SUPPLIED ENTRIES START

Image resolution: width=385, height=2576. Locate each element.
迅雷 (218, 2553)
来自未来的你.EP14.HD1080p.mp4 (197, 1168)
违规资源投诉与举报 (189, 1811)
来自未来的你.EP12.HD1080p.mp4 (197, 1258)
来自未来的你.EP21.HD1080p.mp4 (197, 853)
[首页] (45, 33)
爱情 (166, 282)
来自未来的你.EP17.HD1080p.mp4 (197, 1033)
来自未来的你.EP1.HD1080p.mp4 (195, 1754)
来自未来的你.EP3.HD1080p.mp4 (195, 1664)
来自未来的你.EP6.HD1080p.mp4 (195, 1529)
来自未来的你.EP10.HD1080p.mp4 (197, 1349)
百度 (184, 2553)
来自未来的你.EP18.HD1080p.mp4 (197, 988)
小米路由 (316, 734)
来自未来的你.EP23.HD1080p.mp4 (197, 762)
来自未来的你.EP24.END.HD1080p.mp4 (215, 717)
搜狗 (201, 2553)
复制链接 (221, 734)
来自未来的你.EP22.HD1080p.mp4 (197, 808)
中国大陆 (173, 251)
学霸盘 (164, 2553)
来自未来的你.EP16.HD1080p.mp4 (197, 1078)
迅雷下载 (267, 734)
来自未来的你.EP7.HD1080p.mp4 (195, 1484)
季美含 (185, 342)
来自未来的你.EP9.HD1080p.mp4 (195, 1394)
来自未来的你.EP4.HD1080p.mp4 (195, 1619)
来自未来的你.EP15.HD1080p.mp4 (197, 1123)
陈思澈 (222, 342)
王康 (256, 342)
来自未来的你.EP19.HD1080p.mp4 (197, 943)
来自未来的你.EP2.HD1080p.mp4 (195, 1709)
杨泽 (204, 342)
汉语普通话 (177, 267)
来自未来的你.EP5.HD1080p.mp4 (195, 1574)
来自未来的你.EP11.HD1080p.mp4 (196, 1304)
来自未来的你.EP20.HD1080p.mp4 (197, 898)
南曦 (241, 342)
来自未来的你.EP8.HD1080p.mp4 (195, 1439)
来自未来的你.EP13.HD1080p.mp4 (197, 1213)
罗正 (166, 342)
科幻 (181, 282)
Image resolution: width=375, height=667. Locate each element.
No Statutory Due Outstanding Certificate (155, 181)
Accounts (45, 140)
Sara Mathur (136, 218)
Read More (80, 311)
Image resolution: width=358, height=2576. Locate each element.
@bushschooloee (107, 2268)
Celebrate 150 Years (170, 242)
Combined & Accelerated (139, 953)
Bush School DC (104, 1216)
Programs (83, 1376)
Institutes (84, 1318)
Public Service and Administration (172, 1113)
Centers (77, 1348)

SUPPLIED ENTRIES END

> PROBLEM TO WORK ON: Write out again, exactly, the line containing "Image resolution: width=375, height=667." and every later line of the records. Omit the rest.

> WRITTEN RESPONSE:
Image resolution: width=375, height=667. Locate each element.
No Statutory Due Outstanding Certificate (155, 181)
Accounts (45, 140)
Sara Mathur (136, 218)
Read More (80, 311)
Image resolution: width=358, height=2576. Locate each element.
@bushschooloee (107, 2268)
Celebrate 150 Years (170, 242)
Combined & Accelerated (139, 953)
Bush School DC (104, 1216)
Programs (83, 1376)
Institutes (84, 1318)
Public Service and Administration (172, 1113)
Centers (77, 1348)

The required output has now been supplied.